As a jazz fan, Flora adored working closely with the musicians. He went to a recording session to sketch Duke Ellington, recalling: “Duke was always a very affable, wonderful man. He would come over, check on me, and say, ‘Oh that wasn’t a very good profile. I’ll give you a full face.’” Asked about his magnificent work, Flora said simply: “All I wanted to make was a piece of excitement.”

Groundbreaking photographers

Art was closely intertwined with jazz in this era, something that pleased not only designers and customers but the musicians themselves, as Tony Bennett noted. Records were little cultural artifacts. Hawaii-born graphic designer S Neil Fujita worked at Columbia Records from 1954 to 1960 and designed covers for Charles Mingus, Art Blakey, and Miles Davis, among others. He brought modern art, including his own paintings, into the equation, for example in his cool design for Dave Brubeck’s Time Out album, which showed the influence of Picasso and Paul Klee.

It wasn’t only designers who played a part in this era; photographers became a key component of the process. Many of the best-known Impulse! covers were designed by art director Robert Flynn and photographed by a small group that included Pete Turner (who shot many great covers for Verve and was a pioneer of colour photography), Ted Russell, and Joe Alper (a man who went on to take some iconic Bob Dylan images).

One of the most renowned photographers was Charles Stewart, responsible for cover shots on more than 2,000 albums, including his wonderful portraits of Armstrong, Count Basie, John Coltrane, and Miles Davis. He was introduced to the record industry by his college friend Herman Leonard and never looked back.
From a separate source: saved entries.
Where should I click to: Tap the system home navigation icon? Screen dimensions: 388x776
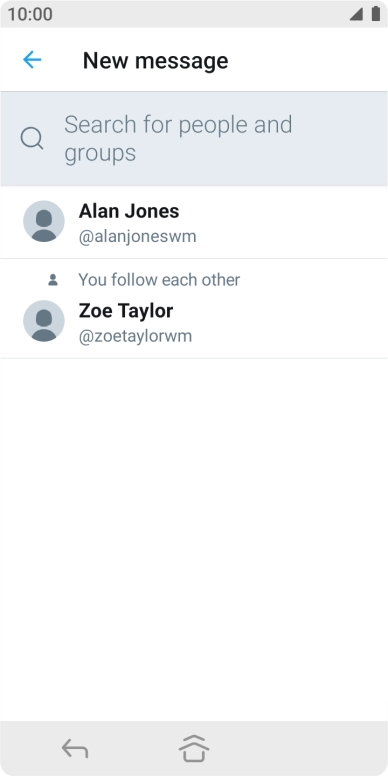click(194, 748)
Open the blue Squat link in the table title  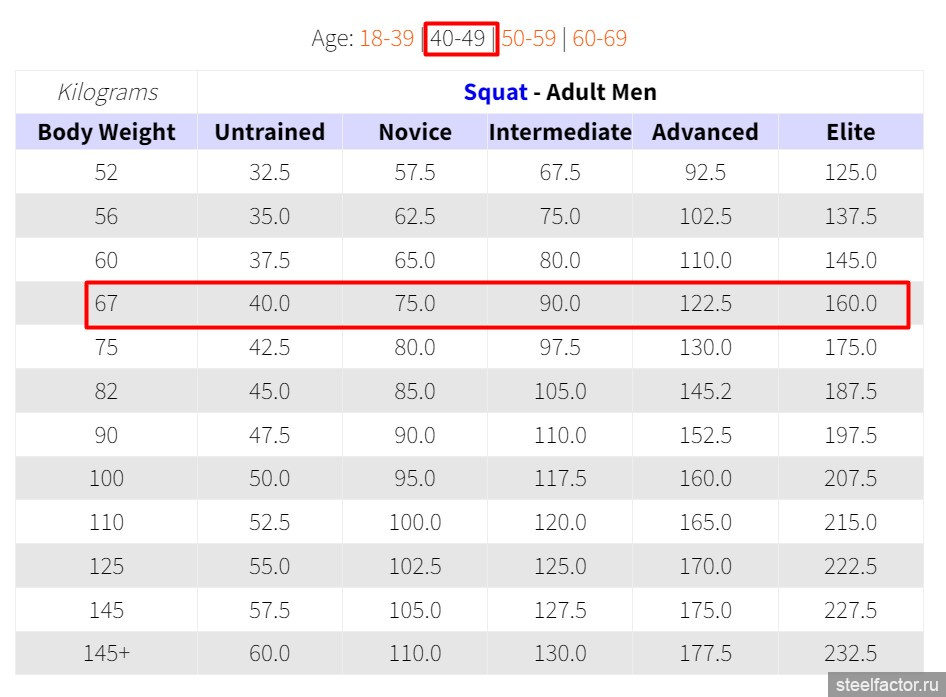(495, 92)
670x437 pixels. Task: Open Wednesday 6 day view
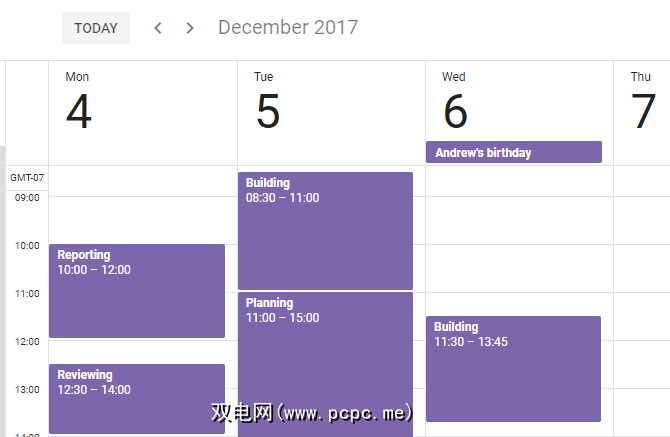tap(455, 110)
Leonard himself is one of the most respected jazz photographers of all time, to the extent that Quincy Jones remarked that “when people think of jazz, their mental picture is likely one of Herman’s.”

Bold typography

Sometimes it was just bold use of typography as in Reid Miles’s design for Jackie McLean’s It’s Time that produced a simple yet eye-catching triumph. Miles said that in the 50s typography was “in a renaissance period.” Sometimes companies chose an iconic symbol or look that would define their output as Impulse! did with their trademark black, orange, and white livery and striking logo.

This post-Second World War era was when the edgy modernism of bebop began to guide the innovative output of Blue Note. The label had some remarkably talented designers working for them, including Paul Bacon, whose many great covers included Thelonious Monk’s Genius Of Modern Music and Dizzy Gillespie’s Horn Of Plenty. Bacon went on to create the iconic first-edition design for Joseph Heller’s novel Catch-22.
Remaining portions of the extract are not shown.